Narrative of the Life of Frederick Douglass

 

1.  I do not remember to have ever met a slave who could tell of his birthday.  They seldom come nearer to it than planting-time, harvest-time, cherry-time, spring-time, or fall-time.  A want of information concerning my own was a source of unhappiness to me even during childhood.  The white children could tell their ages.  I could not tell why I ought to be deprived of the same privilege.

 

2.  “Now,” said he, “if you teach that nigger (meaning myself) how to read, there would be no keeping him.  It would forever unfit him to be a slave.  He would at once become unmanageable, and of no value to his master.  As to himself, it would do him no good, but a great deal of harm.  It would make him discontented and unhappy.”

 

3. We were at it for nearly two hours.  Covey at length let me go, puffing and blowing at a great rate, saying that if I had not resisted, he would not have whipped me half so much.  The truth was, that he had not whipped me at all.  I considered him as getting entirely the worst end of the bargain; for he had drawn no blood from me, but I had from him.  The whole six months afterwards, that I spent with Mr.
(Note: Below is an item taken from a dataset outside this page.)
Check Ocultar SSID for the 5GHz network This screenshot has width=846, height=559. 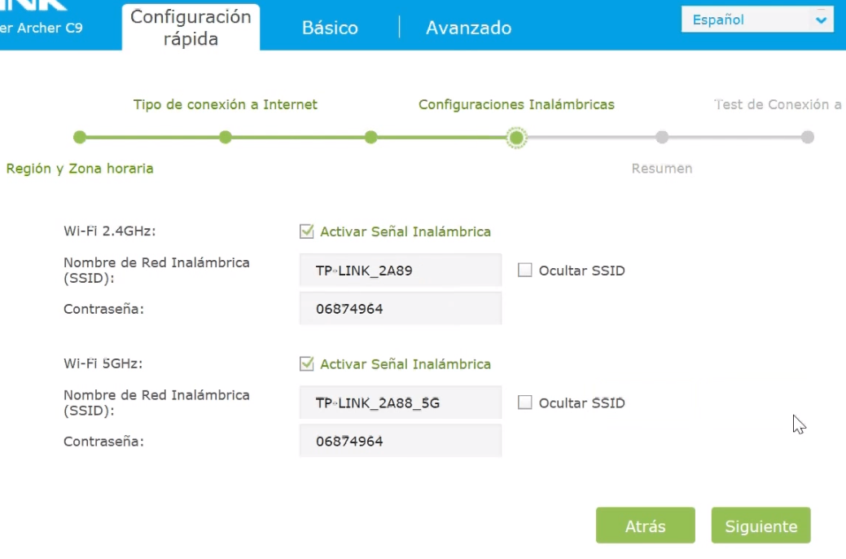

Covey, he never laid the weight of his finger upon me in anger.  He would occasionally say, he didn't want to get hold of me again.  "No," thought I, "you need not; for you will come off worse than you did before."

 

“Essay on Man”

 

1.  When the proud steed shall know why Man restrains
His fiery course, or drives him o'er the plains;
When the dull Ox, why now he breaks the clod,
Is now a victim, and now Egypt's God:
Then shall Man's pride and dullness comprehend
His actions', passions', being's use and end;
Why doing, suffering, checked, impelled; and why
This hour a slave, the next a deity.

 

2.  Why has not Man a microscopic eye?
For this plain reason, Man is not a Fly.
Say what the use, were finer optics given,
T’inspect a mite, not comprehend the heaven?
Or touch, if tremblingly alive all o’er,
To smart and agonize at every pore?
Or quick effluvia darting through the brain,
Die of a rose in aromatic pain?

 

3.  All are but parts of one stupendous whole
Whose body Nature is, and God the soul;
That, changed through all, and yet in all the same;
Great in the earth, as in the ethereal frame;
Warms in the sun, refreshes in the breeze,
Glows in the stars, and blossoms in the trees,
Lives through all life, extends through all extent,
Spreads undivided, operates unspent;
Breathes in our soul, informs our mortal part,
As full, as perfect, in a hair as heart;
As full, as perfect, in vile Man that mourns,
As the rapt Seraph that adores and burns:
To him no high, no low, no great, no small;
He fills, he bounds, connects, and equals all.

 

 

Part II—Answer the following question in an essay of about five paragraphs.  (Thirty points)

 

Compare the life Frederick Douglass depicts himself as having lived with the life of Ivan Ilyich as Tolstoy describes it.  In your view, what are the factors that enable Douglass to resist the messages about himself that his culture seeks to impress on him, and what are the factors that cause Ivan simply to accept the dictates of his culture?  What major realizations about life does Douglass come to that cause him to conclude that he lives meaningfully, and which of those does Ivan avoid coming to until the last hours of his life?  Do you feel that at the end of the story Ivan’s life, like Douglass’, does have a meaning?

 

 

Part III—Answer the following question in an essay of about five paragraphs.  (Twenty-five points)

 

We noted in class that Pope, as a product of the Age of Reason, employs the classical formula of rhetorical persuasion—that is, appeals based on logos, pathos, and ethos—and uses various of the elements of poetry and argument—form, style, tone, allusion, imagery, and analogy—to create those appeals.  Pick three specific examples of Pope’s strategies—such as his use of one particular analogy or set of analogies, one particular allusion or set of allusions, or his employment of the heroic couplet—and discuss whether you find each one effective or ineffective as a means of persuasion for his original audience, Christians on the one hand and devotees of the scientific method on the other.